Spring, Sprang, Sprung

Green Spring Vegetable Medley 
Poor Mr. B. The look on his face when he found out there would be no corned beef and cabbage this year was rather priceless. Although he was disappointed, even a bit crestfallen, he did understand my reasons.

I wanted to 'corn' my own brisket. Is that so wrong? But an un-corned brisket was nowhere to be found and trust me, I searched high and low with the hope that I could avoid seeing Mr. B's sad little face.

I may be incorporating a bit too much fiction into the story to tell you that my green vegetable mix made up for the missing corned beef, so I won't even try to convince you--or myself that it's the truth. I will say, though, that Mr. B was quite pleased with this dish and even went back for seconds.

All the ingredients came fresh from the farmers market where, from the looks of it, spring has truly sprung forth. This dish is a mega-nutritional hit high in vitamins A and C, folate, potassium, fiber and protein. With a bit of olive oil, a sliver of butter and a handful of parmesan cheese, the dish comes alive with the light, sweet, fresh flavors of spring, and best of all, you can use up any leftovers in a risotto or an omelette.

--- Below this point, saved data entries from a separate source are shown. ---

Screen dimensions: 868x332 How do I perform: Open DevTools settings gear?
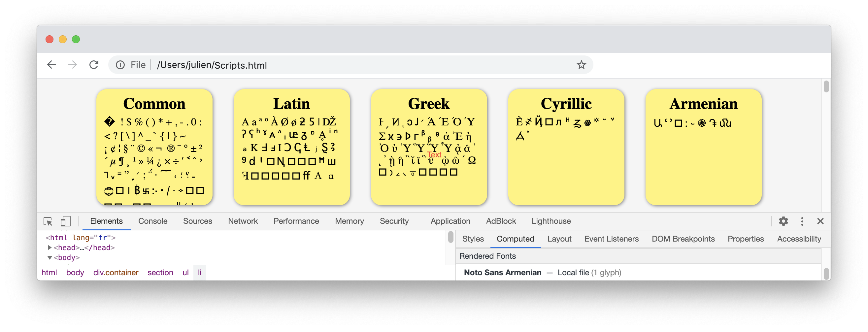tap(783, 221)
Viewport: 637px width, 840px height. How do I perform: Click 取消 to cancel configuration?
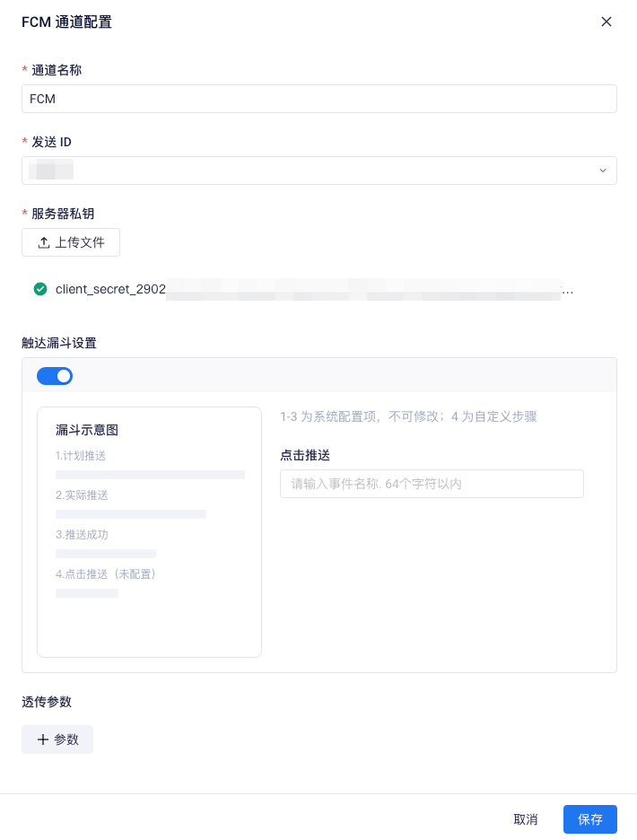pyautogui.click(x=526, y=819)
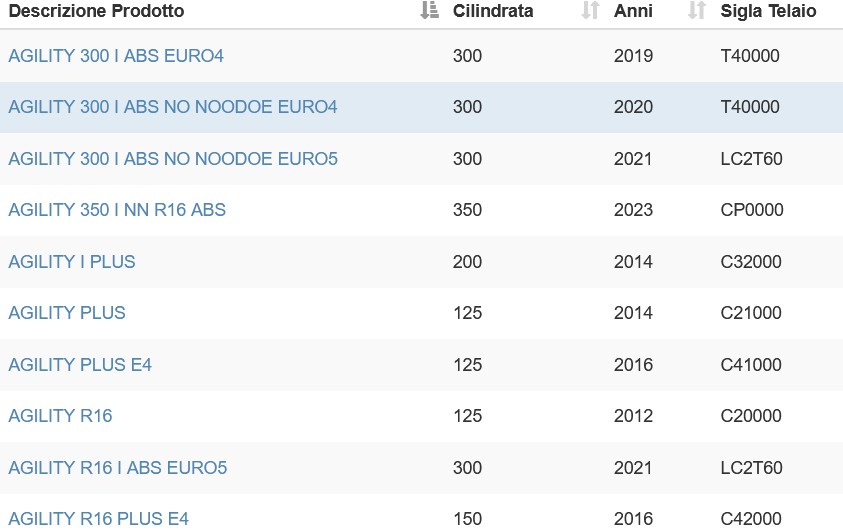843x532 pixels.
Task: Open AGILITY 300 I ABS NO NOODOE EURO4
Action: [173, 107]
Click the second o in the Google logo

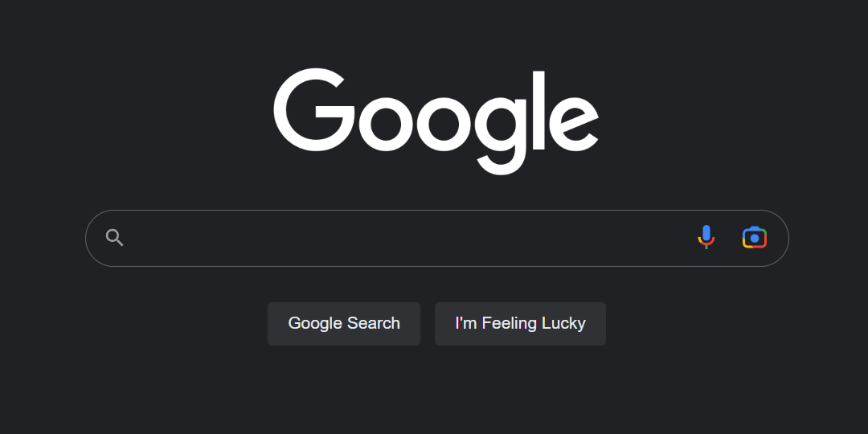pyautogui.click(x=444, y=123)
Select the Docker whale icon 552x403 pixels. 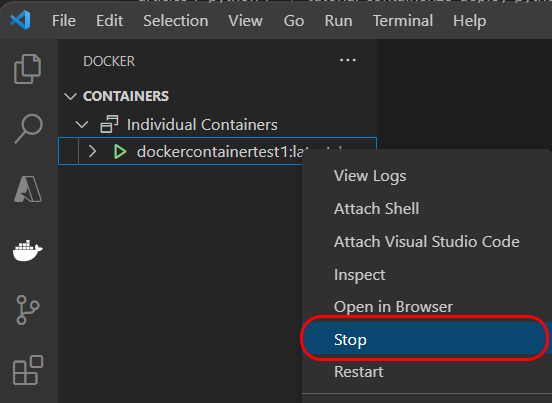(x=27, y=250)
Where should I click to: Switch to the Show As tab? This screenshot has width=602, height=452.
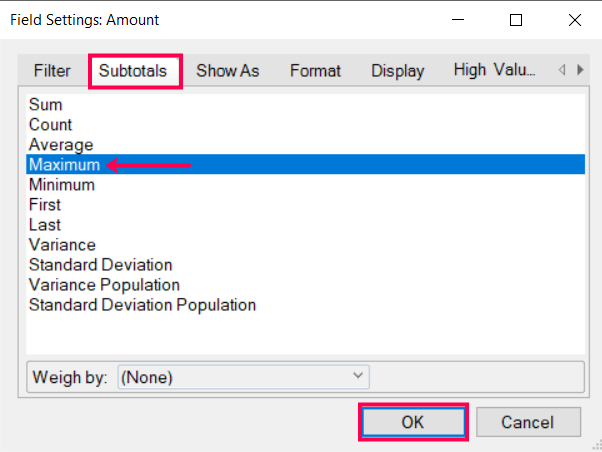[x=228, y=71]
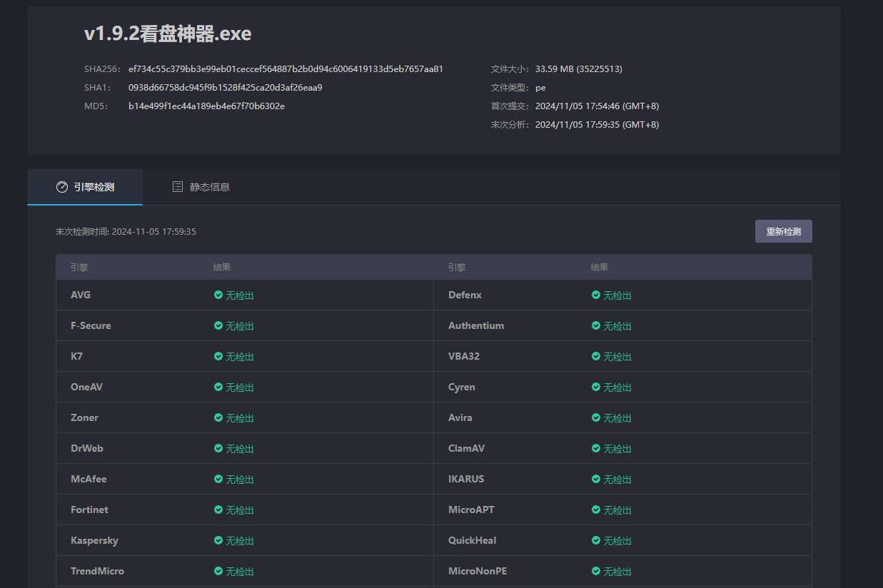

I call that one lucky dish.


Green Spring Vegetable Medley

1 small bunch of asparagus, stems snapped; cleaned
8 ounces fresh peas
8 ounces fresh snap peas, trimmed
1 bunch of green onions, cleaned and trimmed; finely sliced
1 clove of garlic, finely minced
1 tablespoon of balsamic vinegar
1/4 cup of chicken broth
Parmesan cheese
2 tablespoons fresh mint, finely minced
Olive oil
2 teaspoons of butter
salt and pepper

1. Bring a pot of water to a boil; add peas and cook for 90 seconds. Remove peas to a bowl and set aside.
2. If necessary, bring water back to a boil. Add snap peas and cook for 2 minutes; remove to a strainer and rinse under cold water; set aside.
3. Place asparagus spears on a plate and add 2 tablespoons of water. Cover with plastic wrap and microwave for 2 minutes. Remove from microwave and drain water; set aside.
4. Heat 1 tablespoon of olive oil in a large sauté pan until hot. Add sliced green onions and garlic and cook until softened, but not browned.
5. Toss in peas and snap peas and cook, stirring frequently, until warmed through.
6. Add asparagus.
7. Add balsamic vinegar and chicken broth and bring to a furious boil; reduce mixture slightly.
8. Add butter and salt and pepper.
9. Turn off heat and add parmesan cheese and mint; toss to evenly distribute.
10. Serve immediately.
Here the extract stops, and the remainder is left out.